* [YOUR OBJECTIVE]
What is wanted is every line below from the one with "Kaufen (360, 107)" up to and including the one with "Link Câmara Municipal (37, 312)", retyped exactly, pictures excluded, nothing else.

* [INPUT]
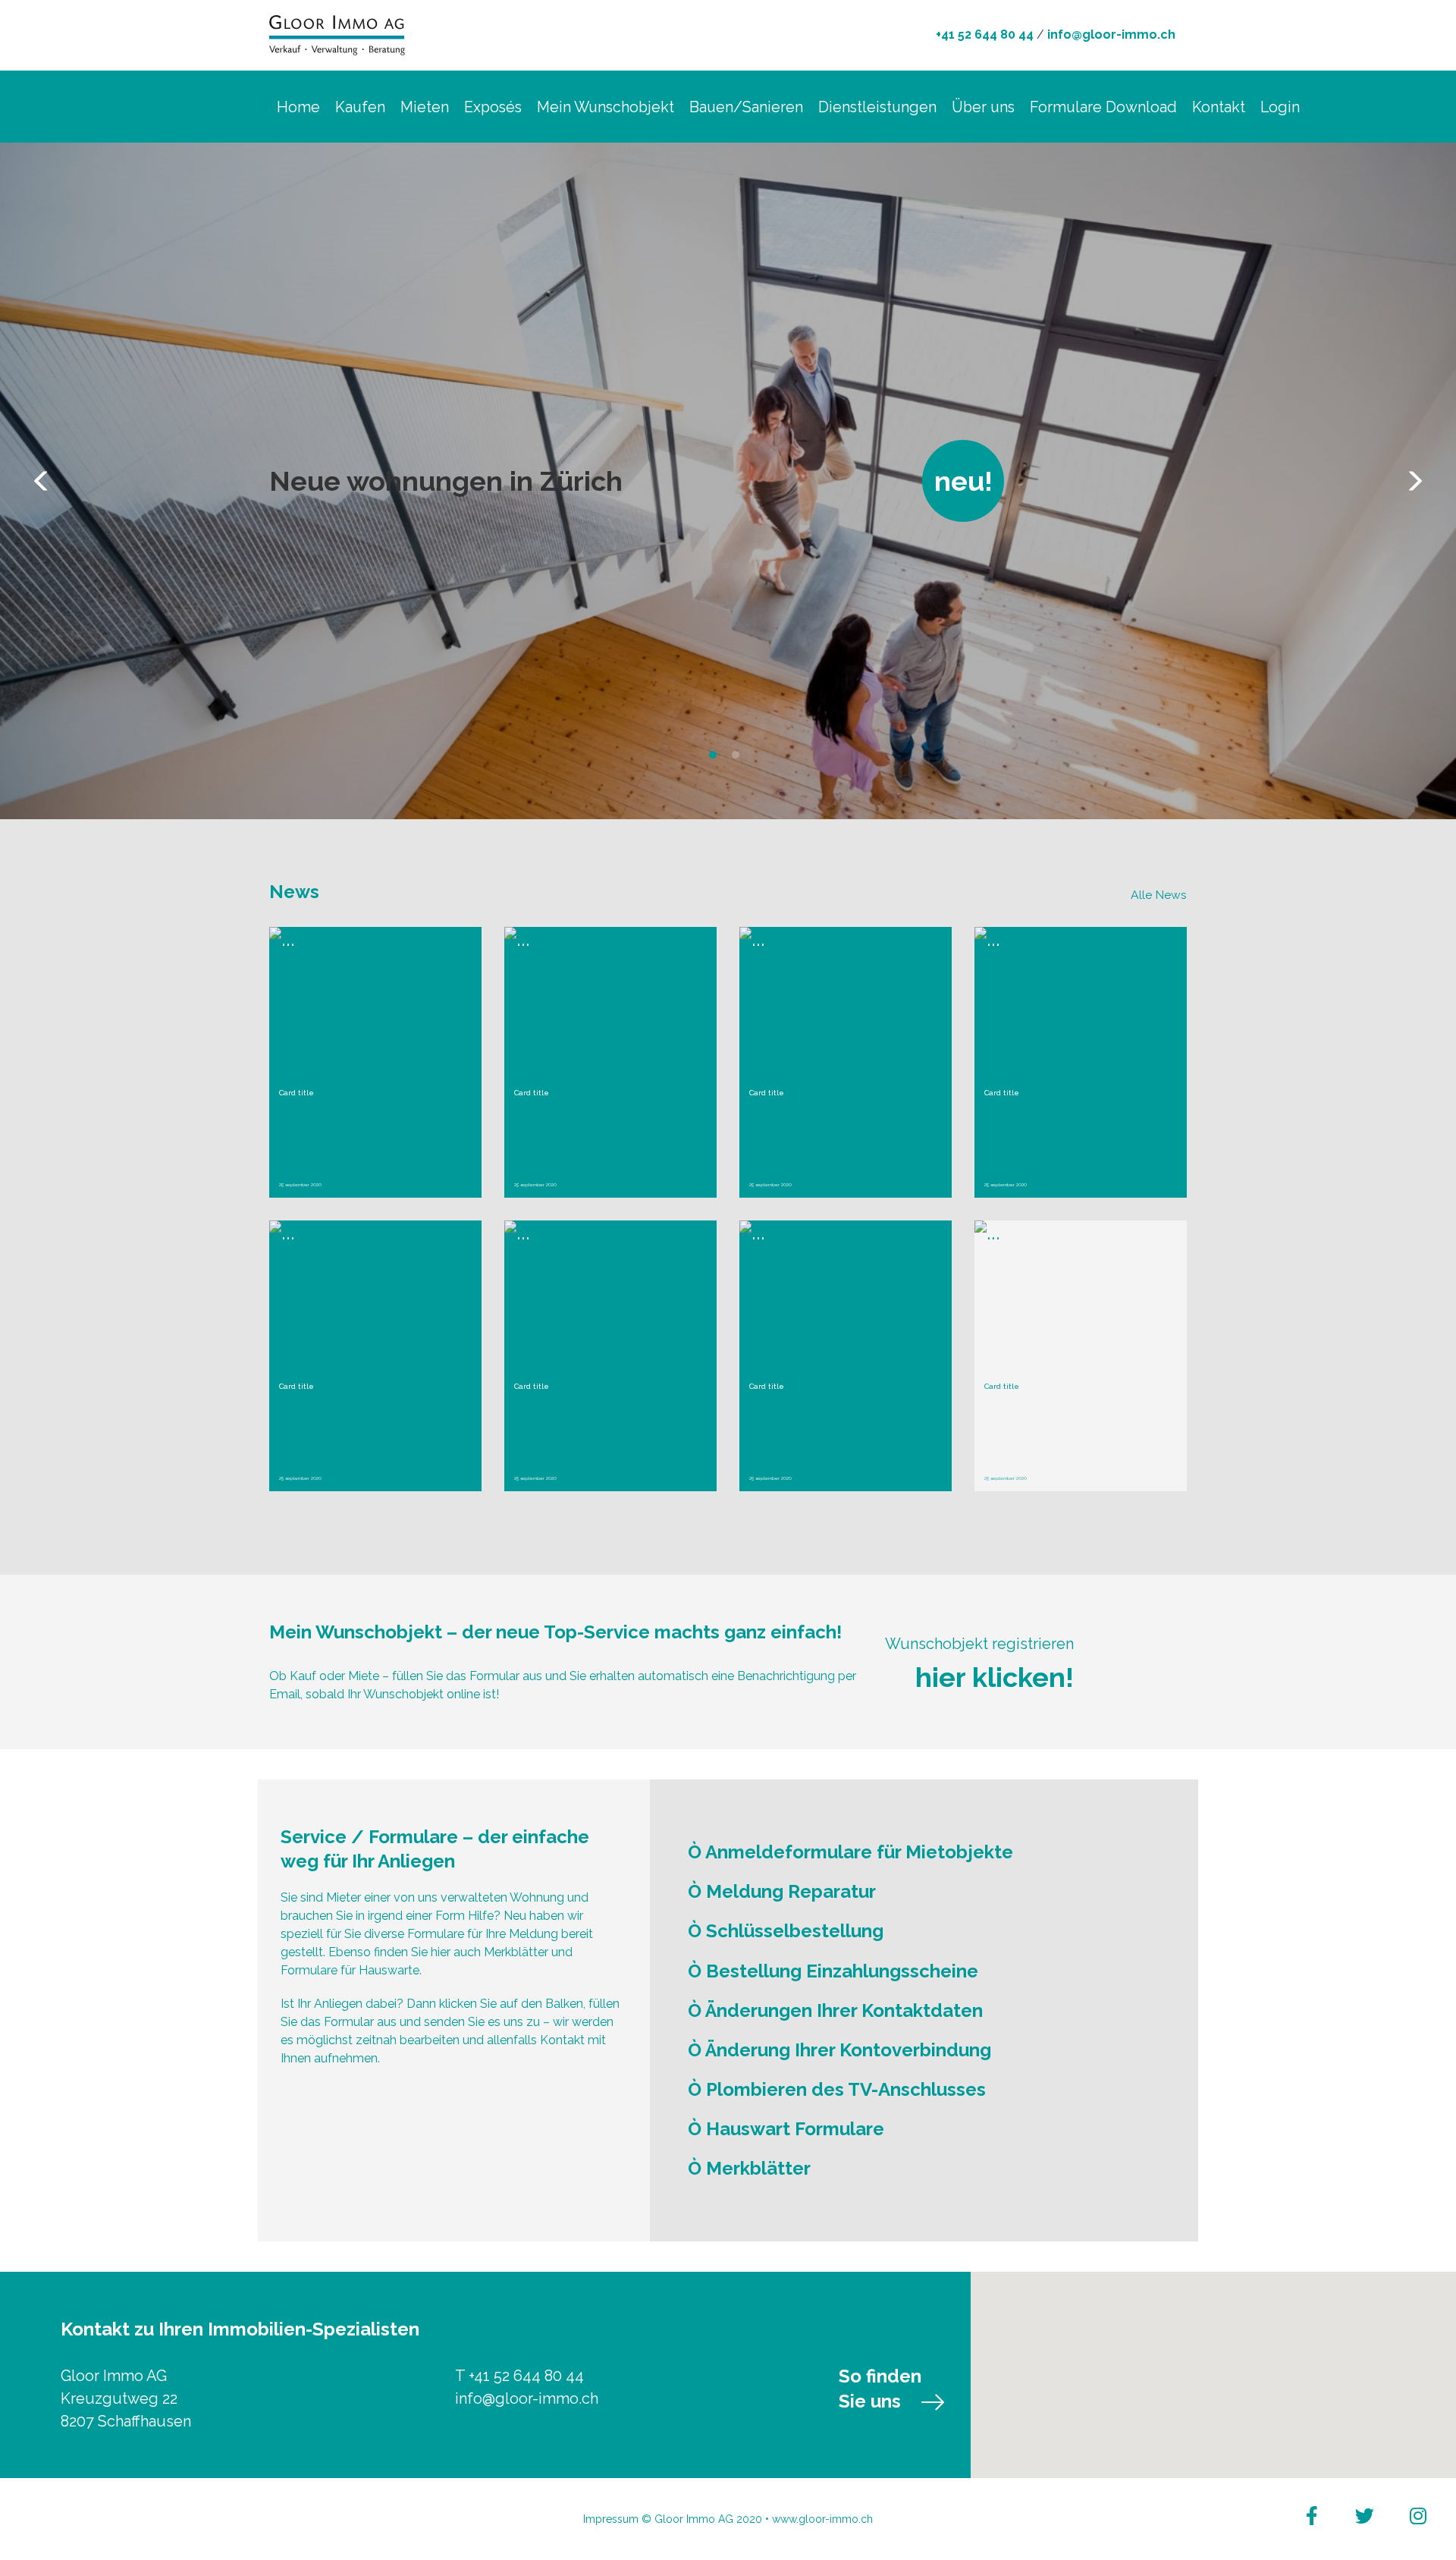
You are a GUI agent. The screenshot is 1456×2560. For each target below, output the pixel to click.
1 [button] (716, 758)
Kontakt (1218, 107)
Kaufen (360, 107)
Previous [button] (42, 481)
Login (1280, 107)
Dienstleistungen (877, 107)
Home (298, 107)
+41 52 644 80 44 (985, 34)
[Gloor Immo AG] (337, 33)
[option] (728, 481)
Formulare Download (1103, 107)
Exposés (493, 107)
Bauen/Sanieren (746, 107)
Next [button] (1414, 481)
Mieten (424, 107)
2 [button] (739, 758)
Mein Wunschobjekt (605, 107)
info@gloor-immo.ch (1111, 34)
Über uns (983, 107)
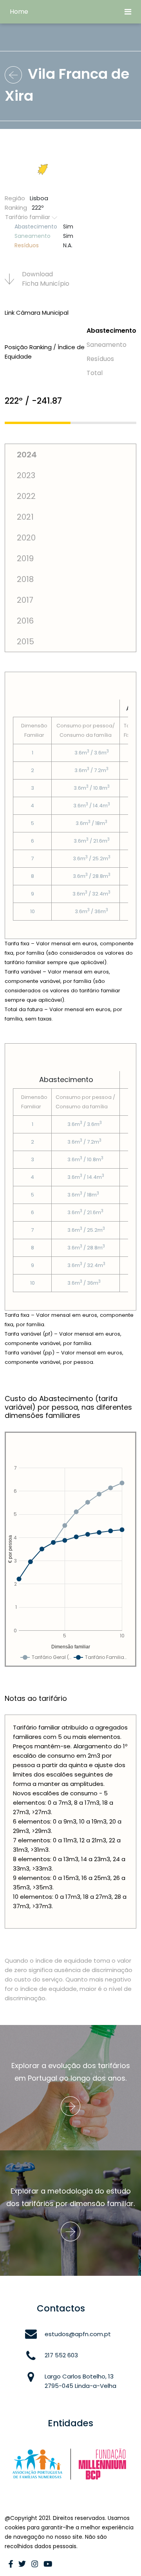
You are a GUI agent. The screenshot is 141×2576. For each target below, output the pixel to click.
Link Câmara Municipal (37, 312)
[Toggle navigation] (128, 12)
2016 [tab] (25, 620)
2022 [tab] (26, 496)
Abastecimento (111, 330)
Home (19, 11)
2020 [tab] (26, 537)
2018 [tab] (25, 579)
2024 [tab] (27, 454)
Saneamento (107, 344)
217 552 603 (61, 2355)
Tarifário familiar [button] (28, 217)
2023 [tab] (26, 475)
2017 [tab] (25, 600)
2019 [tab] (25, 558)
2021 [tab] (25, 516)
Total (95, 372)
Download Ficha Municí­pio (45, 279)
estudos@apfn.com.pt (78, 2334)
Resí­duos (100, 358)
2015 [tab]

* [SOLUTION TO THE EXERCISE]
Kaufen (360, 107)
Previous [button] (42, 481)
Login (1280, 107)
Dienstleistungen (877, 107)
Home (298, 107)
+41 52 644 80 44 (985, 34)
[Gloor Immo AG] (337, 33)
[option] (728, 481)
Formulare Download (1103, 107)
Exposés (493, 107)
Bauen/Sanieren (746, 107)
Next [button] (1414, 481)
Mieten (424, 107)
2 [button] (739, 758)
Mein Wunschobjekt (605, 107)
info@gloor-immo.ch (1111, 34)
Über uns (983, 107)
You are a GUI agent. The screenshot is 141×2576. For each target below, output the pixel to click.
Link Câmara Municipal (37, 312)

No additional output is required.